Joseph Theodorus Suwatan M.S.C. (born 10 April 1940) is an Indonesian Catholic priest and from 1990 to 2017 the bishop of the diocese Manado.

==Biography==
Suwatan was born in Tegal on 10 April 1940, was ordained a priest of the Order Missionaries of the Sacred Heart of Jesus on 8 January 1969. Consecrated bishop of Manado on 29 June 1990. From 1997 to 2000 he was head of the episcopal conference on Indonesia. He stepped down as bishop in 2017.

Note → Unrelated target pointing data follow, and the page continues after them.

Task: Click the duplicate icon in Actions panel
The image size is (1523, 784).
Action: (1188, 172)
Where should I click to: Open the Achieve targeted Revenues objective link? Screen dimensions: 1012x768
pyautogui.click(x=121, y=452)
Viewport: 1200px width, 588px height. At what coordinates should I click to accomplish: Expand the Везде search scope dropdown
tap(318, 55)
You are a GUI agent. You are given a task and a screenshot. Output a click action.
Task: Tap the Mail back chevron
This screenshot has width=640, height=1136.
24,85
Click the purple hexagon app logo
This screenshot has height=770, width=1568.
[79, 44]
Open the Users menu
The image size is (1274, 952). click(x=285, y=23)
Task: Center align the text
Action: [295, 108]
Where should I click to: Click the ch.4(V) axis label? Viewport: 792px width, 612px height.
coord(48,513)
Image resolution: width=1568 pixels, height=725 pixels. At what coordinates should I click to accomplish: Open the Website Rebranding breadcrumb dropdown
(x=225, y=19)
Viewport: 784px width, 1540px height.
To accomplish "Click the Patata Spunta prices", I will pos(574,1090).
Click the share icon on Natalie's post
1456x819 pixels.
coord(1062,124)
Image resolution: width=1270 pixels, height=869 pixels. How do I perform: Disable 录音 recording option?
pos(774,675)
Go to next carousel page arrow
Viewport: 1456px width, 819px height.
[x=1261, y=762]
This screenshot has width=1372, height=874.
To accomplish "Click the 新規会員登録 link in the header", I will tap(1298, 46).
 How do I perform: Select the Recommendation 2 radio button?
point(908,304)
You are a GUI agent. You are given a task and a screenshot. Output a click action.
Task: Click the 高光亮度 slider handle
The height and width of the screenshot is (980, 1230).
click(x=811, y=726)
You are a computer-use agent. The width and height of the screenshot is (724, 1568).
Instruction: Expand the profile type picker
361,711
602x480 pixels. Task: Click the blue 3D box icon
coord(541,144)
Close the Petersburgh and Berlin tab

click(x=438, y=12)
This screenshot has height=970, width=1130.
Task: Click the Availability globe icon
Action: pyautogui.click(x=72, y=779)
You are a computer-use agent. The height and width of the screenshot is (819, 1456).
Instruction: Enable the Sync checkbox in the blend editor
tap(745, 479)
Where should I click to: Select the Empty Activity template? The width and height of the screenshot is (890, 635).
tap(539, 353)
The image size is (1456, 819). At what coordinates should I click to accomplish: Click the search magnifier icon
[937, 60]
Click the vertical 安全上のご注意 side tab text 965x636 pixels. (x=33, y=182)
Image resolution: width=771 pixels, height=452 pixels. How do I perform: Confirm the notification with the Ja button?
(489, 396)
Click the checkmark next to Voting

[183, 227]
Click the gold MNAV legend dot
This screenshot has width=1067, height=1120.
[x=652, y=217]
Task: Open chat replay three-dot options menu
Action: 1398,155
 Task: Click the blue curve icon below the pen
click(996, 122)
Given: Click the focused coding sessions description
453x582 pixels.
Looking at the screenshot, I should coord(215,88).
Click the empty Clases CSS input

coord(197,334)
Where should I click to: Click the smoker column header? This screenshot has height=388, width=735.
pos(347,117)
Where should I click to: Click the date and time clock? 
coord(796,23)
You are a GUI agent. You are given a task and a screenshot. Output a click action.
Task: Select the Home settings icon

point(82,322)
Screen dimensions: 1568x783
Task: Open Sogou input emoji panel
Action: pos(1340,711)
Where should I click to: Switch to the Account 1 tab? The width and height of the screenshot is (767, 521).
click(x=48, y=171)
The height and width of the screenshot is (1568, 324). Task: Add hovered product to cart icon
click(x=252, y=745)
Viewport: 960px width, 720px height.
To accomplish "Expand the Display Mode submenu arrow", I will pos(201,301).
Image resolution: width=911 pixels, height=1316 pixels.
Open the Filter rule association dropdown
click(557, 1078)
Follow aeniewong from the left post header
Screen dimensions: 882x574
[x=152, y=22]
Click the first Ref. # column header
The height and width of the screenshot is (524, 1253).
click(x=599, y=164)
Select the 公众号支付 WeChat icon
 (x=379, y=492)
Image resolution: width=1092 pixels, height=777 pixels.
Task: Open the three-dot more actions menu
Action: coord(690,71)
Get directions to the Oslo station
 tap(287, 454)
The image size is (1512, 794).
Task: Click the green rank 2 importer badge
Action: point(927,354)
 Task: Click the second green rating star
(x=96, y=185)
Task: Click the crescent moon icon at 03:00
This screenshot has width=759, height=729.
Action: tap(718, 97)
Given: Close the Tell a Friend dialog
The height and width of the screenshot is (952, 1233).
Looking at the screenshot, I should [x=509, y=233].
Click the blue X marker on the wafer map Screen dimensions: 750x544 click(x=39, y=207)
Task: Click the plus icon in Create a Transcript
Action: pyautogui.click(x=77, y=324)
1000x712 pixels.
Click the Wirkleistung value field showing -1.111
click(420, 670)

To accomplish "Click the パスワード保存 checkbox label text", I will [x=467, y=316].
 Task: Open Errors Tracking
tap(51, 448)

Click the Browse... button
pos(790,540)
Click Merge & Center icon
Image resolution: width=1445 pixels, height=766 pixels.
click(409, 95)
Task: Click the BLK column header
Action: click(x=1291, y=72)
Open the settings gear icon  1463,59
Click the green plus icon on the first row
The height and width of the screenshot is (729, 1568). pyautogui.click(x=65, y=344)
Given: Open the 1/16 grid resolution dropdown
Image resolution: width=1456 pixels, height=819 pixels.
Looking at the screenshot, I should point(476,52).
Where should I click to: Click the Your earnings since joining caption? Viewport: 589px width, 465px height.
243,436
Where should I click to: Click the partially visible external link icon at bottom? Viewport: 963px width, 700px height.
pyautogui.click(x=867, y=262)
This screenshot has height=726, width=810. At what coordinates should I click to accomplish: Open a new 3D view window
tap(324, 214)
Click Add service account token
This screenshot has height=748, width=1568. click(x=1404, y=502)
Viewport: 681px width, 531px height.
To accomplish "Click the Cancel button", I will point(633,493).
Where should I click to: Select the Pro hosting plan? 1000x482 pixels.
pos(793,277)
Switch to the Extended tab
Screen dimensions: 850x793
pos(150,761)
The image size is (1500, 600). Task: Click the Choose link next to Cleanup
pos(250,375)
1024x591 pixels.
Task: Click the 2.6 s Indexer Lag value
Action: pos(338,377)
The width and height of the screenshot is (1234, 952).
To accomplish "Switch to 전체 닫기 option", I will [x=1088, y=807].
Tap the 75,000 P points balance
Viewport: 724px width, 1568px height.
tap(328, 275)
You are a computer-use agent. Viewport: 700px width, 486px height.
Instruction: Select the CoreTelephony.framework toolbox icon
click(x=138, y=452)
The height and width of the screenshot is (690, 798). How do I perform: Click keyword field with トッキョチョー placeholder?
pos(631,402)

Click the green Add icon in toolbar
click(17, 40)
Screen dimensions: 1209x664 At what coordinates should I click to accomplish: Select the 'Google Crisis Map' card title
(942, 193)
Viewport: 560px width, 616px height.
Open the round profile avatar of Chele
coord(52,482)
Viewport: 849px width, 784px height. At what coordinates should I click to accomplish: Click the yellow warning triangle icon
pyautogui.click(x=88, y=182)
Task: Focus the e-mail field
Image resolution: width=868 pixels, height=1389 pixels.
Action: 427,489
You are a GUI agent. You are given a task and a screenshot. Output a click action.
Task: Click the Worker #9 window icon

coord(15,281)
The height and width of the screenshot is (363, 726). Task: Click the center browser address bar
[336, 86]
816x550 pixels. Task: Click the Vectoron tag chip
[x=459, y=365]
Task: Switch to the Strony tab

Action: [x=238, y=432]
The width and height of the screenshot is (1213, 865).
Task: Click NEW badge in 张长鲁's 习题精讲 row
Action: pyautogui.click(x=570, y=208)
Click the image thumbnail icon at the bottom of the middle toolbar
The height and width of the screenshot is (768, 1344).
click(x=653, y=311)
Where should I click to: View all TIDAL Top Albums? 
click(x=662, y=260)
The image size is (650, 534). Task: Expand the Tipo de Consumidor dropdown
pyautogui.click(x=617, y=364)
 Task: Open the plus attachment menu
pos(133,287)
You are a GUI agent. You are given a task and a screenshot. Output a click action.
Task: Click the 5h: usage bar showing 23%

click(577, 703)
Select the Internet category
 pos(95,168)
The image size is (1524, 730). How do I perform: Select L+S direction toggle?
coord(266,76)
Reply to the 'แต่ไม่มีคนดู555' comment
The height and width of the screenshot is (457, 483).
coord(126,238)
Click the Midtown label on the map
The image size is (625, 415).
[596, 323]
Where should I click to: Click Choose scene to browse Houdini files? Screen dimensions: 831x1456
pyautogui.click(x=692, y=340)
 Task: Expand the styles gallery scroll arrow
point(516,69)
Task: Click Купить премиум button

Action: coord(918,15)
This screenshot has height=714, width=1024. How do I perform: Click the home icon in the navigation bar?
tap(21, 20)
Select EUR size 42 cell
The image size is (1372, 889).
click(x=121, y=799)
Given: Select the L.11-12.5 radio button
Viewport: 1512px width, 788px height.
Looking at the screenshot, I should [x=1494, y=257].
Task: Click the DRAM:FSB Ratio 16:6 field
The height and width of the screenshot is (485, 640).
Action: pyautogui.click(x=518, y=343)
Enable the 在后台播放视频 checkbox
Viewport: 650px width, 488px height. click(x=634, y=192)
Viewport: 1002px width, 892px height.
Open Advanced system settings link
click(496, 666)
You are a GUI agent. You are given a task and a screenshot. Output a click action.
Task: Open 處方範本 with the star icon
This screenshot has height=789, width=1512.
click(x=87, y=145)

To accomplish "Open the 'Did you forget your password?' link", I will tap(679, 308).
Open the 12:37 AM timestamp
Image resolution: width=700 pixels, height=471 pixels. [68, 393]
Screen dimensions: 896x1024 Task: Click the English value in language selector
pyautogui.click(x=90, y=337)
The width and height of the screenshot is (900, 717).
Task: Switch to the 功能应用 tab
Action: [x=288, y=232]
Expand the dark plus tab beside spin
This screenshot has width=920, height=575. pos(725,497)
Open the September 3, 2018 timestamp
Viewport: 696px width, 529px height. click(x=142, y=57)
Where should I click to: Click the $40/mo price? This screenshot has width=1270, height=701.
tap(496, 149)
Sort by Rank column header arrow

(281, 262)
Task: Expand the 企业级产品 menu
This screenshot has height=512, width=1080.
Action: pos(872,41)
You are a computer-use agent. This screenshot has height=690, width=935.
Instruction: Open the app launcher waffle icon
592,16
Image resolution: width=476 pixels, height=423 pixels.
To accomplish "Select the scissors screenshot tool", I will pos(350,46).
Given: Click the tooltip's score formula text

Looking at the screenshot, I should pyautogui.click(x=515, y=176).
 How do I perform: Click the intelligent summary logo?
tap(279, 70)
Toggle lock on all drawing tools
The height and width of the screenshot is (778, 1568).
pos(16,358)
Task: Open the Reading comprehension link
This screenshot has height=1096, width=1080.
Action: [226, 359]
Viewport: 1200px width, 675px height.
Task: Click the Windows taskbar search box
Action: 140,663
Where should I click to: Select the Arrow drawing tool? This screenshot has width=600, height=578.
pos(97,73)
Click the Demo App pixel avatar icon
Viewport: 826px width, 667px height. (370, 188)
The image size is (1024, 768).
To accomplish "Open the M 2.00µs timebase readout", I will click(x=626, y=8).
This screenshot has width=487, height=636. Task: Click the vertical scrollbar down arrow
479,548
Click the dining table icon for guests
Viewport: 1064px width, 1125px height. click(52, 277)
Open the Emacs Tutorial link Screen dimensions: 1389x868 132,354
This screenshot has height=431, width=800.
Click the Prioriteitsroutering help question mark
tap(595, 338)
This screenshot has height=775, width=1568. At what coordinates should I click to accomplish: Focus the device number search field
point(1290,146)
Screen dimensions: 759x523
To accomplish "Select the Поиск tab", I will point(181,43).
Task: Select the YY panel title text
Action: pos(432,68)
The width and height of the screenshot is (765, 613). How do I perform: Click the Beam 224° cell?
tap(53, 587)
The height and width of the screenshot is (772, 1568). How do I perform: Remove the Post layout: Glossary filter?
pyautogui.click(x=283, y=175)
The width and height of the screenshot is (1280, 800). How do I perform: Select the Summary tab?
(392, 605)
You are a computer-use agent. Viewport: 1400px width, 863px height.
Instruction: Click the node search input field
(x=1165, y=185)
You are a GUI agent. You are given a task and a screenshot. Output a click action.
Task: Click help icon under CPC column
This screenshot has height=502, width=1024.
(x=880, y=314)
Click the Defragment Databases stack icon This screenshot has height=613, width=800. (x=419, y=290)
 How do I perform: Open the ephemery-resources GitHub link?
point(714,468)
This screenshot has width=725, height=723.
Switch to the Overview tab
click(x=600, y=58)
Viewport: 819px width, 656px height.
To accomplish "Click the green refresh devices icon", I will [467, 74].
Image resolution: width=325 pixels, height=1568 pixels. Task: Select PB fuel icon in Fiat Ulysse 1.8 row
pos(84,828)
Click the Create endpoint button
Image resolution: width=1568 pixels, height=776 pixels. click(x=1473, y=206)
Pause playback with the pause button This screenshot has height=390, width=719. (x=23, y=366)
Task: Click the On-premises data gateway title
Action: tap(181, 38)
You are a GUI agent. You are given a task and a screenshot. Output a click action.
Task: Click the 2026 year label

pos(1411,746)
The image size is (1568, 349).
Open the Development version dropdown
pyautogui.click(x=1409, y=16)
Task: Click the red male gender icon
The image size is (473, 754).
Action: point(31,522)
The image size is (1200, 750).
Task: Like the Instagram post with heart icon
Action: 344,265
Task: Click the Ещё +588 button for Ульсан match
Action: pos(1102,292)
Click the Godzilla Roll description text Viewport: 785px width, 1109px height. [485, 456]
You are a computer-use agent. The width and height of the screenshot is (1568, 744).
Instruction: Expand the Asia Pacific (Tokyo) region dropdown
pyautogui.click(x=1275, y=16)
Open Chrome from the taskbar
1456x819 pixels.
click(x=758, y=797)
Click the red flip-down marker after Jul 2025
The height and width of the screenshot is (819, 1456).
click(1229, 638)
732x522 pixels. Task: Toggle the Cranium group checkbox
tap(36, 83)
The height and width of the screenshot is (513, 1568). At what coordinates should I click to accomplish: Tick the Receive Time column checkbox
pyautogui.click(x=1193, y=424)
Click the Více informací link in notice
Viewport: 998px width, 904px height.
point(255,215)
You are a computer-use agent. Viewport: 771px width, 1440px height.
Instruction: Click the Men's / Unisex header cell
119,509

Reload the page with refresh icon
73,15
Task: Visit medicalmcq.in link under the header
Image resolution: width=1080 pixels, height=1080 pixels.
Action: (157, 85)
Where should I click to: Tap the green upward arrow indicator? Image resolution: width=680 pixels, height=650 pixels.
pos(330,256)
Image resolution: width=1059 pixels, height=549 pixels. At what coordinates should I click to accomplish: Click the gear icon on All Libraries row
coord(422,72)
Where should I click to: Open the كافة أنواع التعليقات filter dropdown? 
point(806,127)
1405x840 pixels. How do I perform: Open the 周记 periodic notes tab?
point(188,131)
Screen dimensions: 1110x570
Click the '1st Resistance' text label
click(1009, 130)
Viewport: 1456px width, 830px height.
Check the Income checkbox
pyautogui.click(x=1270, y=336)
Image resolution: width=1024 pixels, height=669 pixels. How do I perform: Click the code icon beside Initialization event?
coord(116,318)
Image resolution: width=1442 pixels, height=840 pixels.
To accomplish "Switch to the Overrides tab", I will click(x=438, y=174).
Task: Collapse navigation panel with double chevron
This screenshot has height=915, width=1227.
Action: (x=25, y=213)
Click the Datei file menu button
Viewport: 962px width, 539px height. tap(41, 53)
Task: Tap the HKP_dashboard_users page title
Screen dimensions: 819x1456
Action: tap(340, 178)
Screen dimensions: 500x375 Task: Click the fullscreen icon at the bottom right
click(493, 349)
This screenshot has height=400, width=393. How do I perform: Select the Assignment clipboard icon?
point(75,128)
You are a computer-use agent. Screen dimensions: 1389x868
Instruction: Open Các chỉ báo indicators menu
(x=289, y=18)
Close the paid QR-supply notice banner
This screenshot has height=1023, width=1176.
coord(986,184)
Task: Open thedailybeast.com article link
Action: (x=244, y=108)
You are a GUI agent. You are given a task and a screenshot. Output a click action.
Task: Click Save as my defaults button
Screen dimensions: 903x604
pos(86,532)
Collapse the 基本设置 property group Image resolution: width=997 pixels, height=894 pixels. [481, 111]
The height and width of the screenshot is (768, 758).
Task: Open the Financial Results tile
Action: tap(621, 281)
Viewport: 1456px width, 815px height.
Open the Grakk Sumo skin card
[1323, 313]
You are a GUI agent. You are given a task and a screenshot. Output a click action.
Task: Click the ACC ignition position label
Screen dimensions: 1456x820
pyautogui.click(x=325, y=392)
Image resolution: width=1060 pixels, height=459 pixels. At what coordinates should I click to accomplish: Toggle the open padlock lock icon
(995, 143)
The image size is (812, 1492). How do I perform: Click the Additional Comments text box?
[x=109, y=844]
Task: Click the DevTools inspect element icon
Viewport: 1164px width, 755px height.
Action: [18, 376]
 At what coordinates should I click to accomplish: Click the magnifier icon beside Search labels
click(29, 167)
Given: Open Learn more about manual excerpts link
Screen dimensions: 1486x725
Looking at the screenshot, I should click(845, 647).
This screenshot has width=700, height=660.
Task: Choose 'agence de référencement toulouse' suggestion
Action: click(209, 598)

Bishop Suwatan had many roles in Poso riots in Poso, Central Sulawesi. In 2001 he urged the international community to prevent genocide in Poso. He also led the celebration of the Eucharist to give last respects to Father Tarcisius Dewanto, SJ, a member of the Society of Jesus Province of Indonesia, which involved a victim of violence in East Timor, in the complex Church of Nossa Senhora de Fatima, Suai on 6 or 7 September 1999.

Before that, in his capacity as chairman of KWI (Bishops' Conference of Indonesia) - and in connection with the anniversary of Indonesian independence in 1999 - he wrote a harsh statement condemning the leaders of countries that fail to serve the interests of the people, and called for an end to widespread corruption within the government.